- SHORT TASK
Rewrite the rows below as a numbered list, dropping any blank lines.
+---+
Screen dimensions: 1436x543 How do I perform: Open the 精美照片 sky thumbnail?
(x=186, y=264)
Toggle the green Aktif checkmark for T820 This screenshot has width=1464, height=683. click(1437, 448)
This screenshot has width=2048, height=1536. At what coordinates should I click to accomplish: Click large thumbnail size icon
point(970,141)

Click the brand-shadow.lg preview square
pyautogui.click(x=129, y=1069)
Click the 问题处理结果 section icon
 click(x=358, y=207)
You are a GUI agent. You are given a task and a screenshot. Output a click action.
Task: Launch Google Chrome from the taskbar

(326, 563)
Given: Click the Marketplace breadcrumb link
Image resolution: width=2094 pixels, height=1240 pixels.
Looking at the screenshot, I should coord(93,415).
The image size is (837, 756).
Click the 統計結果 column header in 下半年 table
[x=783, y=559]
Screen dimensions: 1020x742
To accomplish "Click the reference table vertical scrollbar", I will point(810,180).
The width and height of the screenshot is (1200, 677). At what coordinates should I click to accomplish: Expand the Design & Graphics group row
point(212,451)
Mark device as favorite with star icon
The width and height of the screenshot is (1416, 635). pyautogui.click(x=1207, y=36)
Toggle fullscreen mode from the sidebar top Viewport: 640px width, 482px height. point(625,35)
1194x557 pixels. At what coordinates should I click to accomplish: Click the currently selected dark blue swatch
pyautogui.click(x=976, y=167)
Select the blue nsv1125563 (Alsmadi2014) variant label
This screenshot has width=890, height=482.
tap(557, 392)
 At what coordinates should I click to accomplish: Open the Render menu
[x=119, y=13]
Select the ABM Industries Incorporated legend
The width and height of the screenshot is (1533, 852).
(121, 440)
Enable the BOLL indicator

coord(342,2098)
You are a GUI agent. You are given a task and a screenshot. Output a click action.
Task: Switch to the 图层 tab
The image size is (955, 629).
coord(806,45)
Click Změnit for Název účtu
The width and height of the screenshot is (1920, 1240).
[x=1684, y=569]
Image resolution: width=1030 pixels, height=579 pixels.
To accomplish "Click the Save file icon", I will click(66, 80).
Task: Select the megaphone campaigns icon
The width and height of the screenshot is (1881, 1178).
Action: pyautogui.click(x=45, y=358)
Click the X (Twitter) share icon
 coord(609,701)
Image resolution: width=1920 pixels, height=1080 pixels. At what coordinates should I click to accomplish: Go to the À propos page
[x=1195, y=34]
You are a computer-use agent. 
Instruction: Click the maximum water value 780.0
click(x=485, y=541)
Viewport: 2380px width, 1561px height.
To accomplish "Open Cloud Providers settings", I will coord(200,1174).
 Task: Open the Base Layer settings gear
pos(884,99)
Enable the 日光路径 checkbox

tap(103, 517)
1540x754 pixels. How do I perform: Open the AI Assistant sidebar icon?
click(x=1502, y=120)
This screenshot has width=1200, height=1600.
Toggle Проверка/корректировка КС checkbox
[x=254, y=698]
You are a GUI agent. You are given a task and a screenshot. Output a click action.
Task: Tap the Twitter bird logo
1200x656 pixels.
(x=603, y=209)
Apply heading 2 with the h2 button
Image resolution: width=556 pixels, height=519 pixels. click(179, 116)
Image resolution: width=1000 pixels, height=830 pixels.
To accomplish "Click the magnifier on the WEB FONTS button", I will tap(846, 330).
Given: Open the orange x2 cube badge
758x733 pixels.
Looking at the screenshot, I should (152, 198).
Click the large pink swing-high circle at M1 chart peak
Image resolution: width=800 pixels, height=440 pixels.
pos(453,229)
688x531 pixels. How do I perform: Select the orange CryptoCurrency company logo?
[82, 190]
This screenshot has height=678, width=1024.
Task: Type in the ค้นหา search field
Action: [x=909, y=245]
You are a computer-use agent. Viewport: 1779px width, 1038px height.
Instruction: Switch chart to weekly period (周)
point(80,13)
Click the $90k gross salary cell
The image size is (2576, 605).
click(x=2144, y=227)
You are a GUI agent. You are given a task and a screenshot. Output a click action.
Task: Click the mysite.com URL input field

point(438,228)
+---+
- WRITTEN SOLUTION
1. Screen dimensions: 1436x543 How do I perform: Open the 精美照片 sky thumbnail?
2. (x=186, y=264)
3. Toggle the green Aktif checkmark for T820 This screenshot has width=1464, height=683. click(1437, 448)
4. This screenshot has width=2048, height=1536. At what coordinates should I click to accomplish: Click large thumbnail size icon
5. point(970,141)
6. Click the brand-shadow.lg preview square
7. pyautogui.click(x=129, y=1069)
8. Click the 问题处理结果 section icon
9.  click(x=358, y=207)
10. You are a GUI agent. You are given a task and a screenshot. Output a click action.
11. Task: Launch Google Chrome from the taskbar
12. (326, 563)
13. Given: Click the Marketplace breadcrumb link
14. Image resolution: width=2094 pixels, height=1240 pixels.
15. Looking at the screenshot, I should coord(93,415).
16. The image size is (837, 756).
17. Click the 統計結果 column header in 下半年 table
18. [x=783, y=559]
19. Screen dimensions: 1020x742
20. To accomplish "Click the reference table vertical scrollbar", I will point(810,180).
21. The width and height of the screenshot is (1200, 677). At what coordinates should I click to accomplish: Expand the Design & Graphics group row
22. point(212,451)
23. Mark device as favorite with star icon
24. The width and height of the screenshot is (1416, 635). pyautogui.click(x=1207, y=36)
25. Toggle fullscreen mode from the sidebar top Viewport: 640px width, 482px height. point(625,35)
26. 1194x557 pixels. At what coordinates should I click to accomplish: Click the currently selected dark blue swatch
27. pyautogui.click(x=976, y=167)
28. Select the blue nsv1125563 (Alsmadi2014) variant label
29. This screenshot has width=890, height=482.
30. tap(557, 392)
31.  At what coordinates should I click to accomplish: Open the Render menu
32. [x=119, y=13]
33. Select the ABM Industries Incorporated legend
34. The width and height of the screenshot is (1533, 852).
35. (121, 440)
36. Enable the BOLL indicator
37. coord(342,2098)
38. You are a GUI agent. You are given a task and a screenshot. Output a click action.
39. Task: Switch to the 图层 tab
40. The image size is (955, 629).
41. coord(806,45)
42. Click Změnit for Název účtu
43. The width and height of the screenshot is (1920, 1240).
44. [x=1684, y=569]
45. Image resolution: width=1030 pixels, height=579 pixels.
46. To accomplish "Click the Save file icon", I will click(66, 80).
47. Task: Select the megaphone campaigns icon
48. The width and height of the screenshot is (1881, 1178).
49. Action: pyautogui.click(x=45, y=358)
50. Click the X (Twitter) share icon
51.  coord(609,701)
52. Image resolution: width=1920 pixels, height=1080 pixels. At what coordinates should I click to accomplish: Go to the À propos page
53. [x=1195, y=34]
54. You are a computer-use agent. 
55. Instruction: Click the maximum water value 780.0
56. click(x=485, y=541)
57. Viewport: 2380px width, 1561px height.
58. To accomplish "Open Cloud Providers settings", I will coord(200,1174).
59.  Task: Open the Base Layer settings gear
60. pos(884,99)
61. Enable the 日光路径 checkbox
62. tap(103, 517)
63. 1540x754 pixels. How do I perform: Open the AI Assistant sidebar icon?
64. click(x=1502, y=120)
65. This screenshot has width=1200, height=1600.
66. Toggle Проверка/корректировка КС checkbox
67. [x=254, y=698]
68. You are a GUI agent. You are given a task and a screenshot. Output a click action.
69. Task: Tap the Twitter bird logo
70. 1200x656 pixels.
71. (x=603, y=209)
72. Apply heading 2 with the h2 button
73. Image resolution: width=556 pixels, height=519 pixels. click(179, 116)
74. Image resolution: width=1000 pixels, height=830 pixels.
75. To accomplish "Click the magnifier on the WEB FONTS button", I will tap(846, 330).
76. Given: Open the orange x2 cube badge
77. 758x733 pixels.
78. Looking at the screenshot, I should (152, 198).
79. Click the large pink swing-high circle at M1 chart peak
80. Image resolution: width=800 pixels, height=440 pixels.
81. pos(453,229)
82. 688x531 pixels. How do I perform: Select the orange CryptoCurrency company logo?
83. [82, 190]
84. This screenshot has height=678, width=1024.
85. Task: Type in the ค้นหา search field
86. Action: [x=909, y=245]
87. You are a computer-use agent. Viewport: 1779px width, 1038px height.
88. Instruction: Switch chart to weekly period (周)
89. point(80,13)
90. Click the $90k gross salary cell
91. The image size is (2576, 605).
92. click(x=2144, y=227)
93. You are a GUI agent. You are given a task and a screenshot. Output a click action.
94. Task: Click the mysite.com URL input field
95. point(438,228)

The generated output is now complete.